The Efficacy of Endoanal Sonography in Treatment of Patients with Anal Diseases Referred to Shiraz Colorectal Surgery (SCRS) Department Since 2011


avatar Ensieh Izadpanah 1 , * , avatar Ahmad Izadpanah 2 , avatar Vahid Hosseini 3 , avatar Mehrzad Lotfi 1 , avatar Leila Ghahremani 3 , avatar Ali Mohammad Bananzadeh 3

Department of Radiology, Shiraz University of Medical Sciences, Shiraz, IR Iran
Colorectal Surgery Research Center
Shiraz Colorectal Research Center

how to cite: Izadpanah E, Izadpanah A, Hosseini V, Lotfi M, Ghahremani L, et al. The Efficacy of Endoanal Sonography in Treatment of Patients with Anal Diseases Referred to Shiraz Colorectal Surgery (SCRS) Department Since 2011. Innov J Radiol. 2014;11(30th Iranian Congress of Radiology):e21280.



Different diagnostic modalities have been used in treatment of patients with anal diseases who have referred to Shiraz colorectal surgery (SCRS) department in the past 7 years. These modalities include anoscopy, manometry, endoanal sonography, MRI and EMG in addition to clinical evaluation. Among these modalities, endoanal sonography looks like the first choice of SCR surgeons, and with their increasing reliance on ultrasound findings, the rate of using other modalities have declined among in recent years.

Patients and Methods:

To evaluate the efficacy of endoanal songraphy on treatment planning of patients with anal diseases, we reviewed the notes of patients who had anal sonography prior to treatment by using Medtronic 360 degree endoanal sonography device. We focused on decision making efficacy of this modality and its diagnostic accuracy.

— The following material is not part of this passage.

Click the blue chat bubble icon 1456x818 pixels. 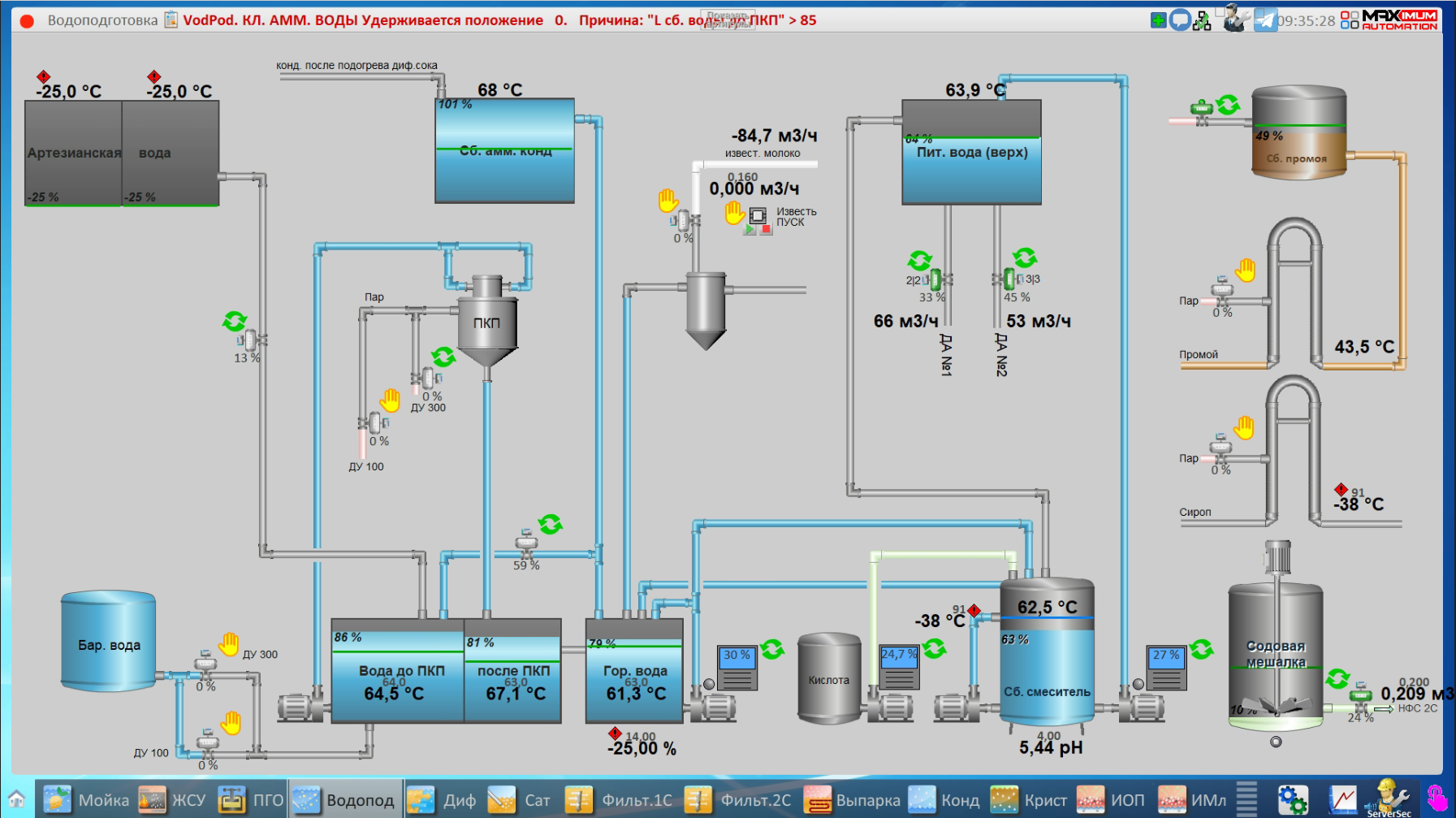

Endoanal sonography was done in 1418 patients from March 2011 to December 2013. In 83% of patients anal canal structure was normal, and in 17% of patients, pathological findings such as anal canal tumor, peri-anal fistula and anal sphincter muscle damage were found. Comparing to other modalities, endoanal sonography had most accuracy in diagnosis of patients with fecal incontinence and was very helpful for colorectal surgeons in decision making for patients with anal canal tumors. In 5 patients with anal canal tumor, primary decision of local excision was changed to AP resection because of detecting T2 or T3 involvements. In 2 patients who insisted on local excision, deep tissue involvement was revealed on histopathology. In patients with incontinence due to sphincter damage, the detected site of damage was accurate in 100% of patients, and colorectal surgeons could confidently rely on sonography findings for approach to the site of sphincter defect. In 15 patients with longstanding anal pain, a small peri-anal cold abscess was detected on endoanal sonography. These abscesses had not been diagnosed prior to ultra sound scanning and were eventually approached and treated under the guide of sonography. Conclusion: Endoanal sonography can be the best modality in detection of anal canal diseases if there is close cooperation between radiologists and colorectal surgeons.